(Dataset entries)
────────────────
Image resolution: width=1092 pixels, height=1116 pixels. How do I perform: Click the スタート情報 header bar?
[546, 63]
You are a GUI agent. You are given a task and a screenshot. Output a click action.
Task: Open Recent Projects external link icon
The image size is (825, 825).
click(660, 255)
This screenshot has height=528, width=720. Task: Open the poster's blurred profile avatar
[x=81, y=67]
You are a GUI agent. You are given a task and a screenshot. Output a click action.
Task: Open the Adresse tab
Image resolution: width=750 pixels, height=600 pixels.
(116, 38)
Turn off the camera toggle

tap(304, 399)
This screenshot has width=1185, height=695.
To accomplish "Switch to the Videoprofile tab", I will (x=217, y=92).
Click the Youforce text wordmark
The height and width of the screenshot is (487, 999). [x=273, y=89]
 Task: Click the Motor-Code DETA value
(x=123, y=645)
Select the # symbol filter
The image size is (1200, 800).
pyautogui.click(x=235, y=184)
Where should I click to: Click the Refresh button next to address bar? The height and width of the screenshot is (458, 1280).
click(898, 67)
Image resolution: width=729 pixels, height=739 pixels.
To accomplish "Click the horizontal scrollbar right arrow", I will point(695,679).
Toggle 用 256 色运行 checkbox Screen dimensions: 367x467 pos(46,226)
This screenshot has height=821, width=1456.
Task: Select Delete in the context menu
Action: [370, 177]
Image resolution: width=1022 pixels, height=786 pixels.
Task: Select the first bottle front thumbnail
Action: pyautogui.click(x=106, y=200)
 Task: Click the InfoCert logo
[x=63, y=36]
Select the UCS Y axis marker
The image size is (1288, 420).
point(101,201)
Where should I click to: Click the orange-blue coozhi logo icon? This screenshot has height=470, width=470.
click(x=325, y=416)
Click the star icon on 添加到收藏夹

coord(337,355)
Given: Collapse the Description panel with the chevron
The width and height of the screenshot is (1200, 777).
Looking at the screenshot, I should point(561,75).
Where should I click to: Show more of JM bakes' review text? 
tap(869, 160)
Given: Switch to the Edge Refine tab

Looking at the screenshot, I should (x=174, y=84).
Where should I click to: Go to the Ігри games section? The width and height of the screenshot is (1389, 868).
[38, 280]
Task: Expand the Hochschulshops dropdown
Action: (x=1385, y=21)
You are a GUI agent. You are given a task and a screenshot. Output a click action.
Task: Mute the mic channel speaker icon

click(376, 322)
────────────────
REQUIRED WORK – Give the records back in full, word for word.

EXERCISE SOLUTION –
Image resolution: width=1092 pixels, height=1116 pixels. How do I perform: Click the スタート情報 header bar?
[546, 63]
You are a GUI agent. You are given a task and a screenshot. Output a click action.
Task: Open Recent Projects external link icon
The image size is (825, 825).
click(660, 255)
This screenshot has height=528, width=720. Task: Open the poster's blurred profile avatar
[x=81, y=67]
You are a GUI agent. You are given a task and a screenshot. Output a click action.
Task: Open the Adresse tab
Image resolution: width=750 pixels, height=600 pixels.
(116, 38)
Turn off the camera toggle

tap(304, 399)
This screenshot has width=1185, height=695.
To accomplish "Switch to the Videoprofile tab", I will (x=217, y=92).
Click the Youforce text wordmark
The height and width of the screenshot is (487, 999). [x=273, y=89]
 Task: Click the Motor-Code DETA value
(x=123, y=645)
Select the # symbol filter
The image size is (1200, 800).
pyautogui.click(x=235, y=184)
Where should I click to: Click the Refresh button next to address bar? The height and width of the screenshot is (458, 1280).
click(898, 67)
Image resolution: width=729 pixels, height=739 pixels.
To accomplish "Click the horizontal scrollbar right arrow", I will point(695,679).
Toggle 用 256 色运行 checkbox Screen dimensions: 367x467 pos(46,226)
This screenshot has height=821, width=1456.
Task: Select Delete in the context menu
Action: [370, 177]
Image resolution: width=1022 pixels, height=786 pixels.
Task: Select the first bottle front thumbnail
Action: pyautogui.click(x=106, y=200)
 Task: Click the InfoCert logo
[x=63, y=36]
Select the UCS Y axis marker
The image size is (1288, 420).
point(101,201)
Where should I click to: Click the orange-blue coozhi logo icon? This screenshot has height=470, width=470.
click(x=325, y=416)
Click the star icon on 添加到收藏夹

coord(337,355)
Given: Collapse the Description panel with the chevron
The width and height of the screenshot is (1200, 777).
Looking at the screenshot, I should point(561,75).
Where should I click to: Show more of JM bakes' review text? 
tap(869, 160)
Given: Switch to the Edge Refine tab

Looking at the screenshot, I should (x=174, y=84).
Where should I click to: Go to the Ігри games section? The width and height of the screenshot is (1389, 868).
[38, 280]
Task: Expand the Hochschulshops dropdown
Action: (x=1385, y=21)
You are a GUI agent. You are given a task and a screenshot. Output a click action.
Task: Mute the mic channel speaker icon

click(376, 322)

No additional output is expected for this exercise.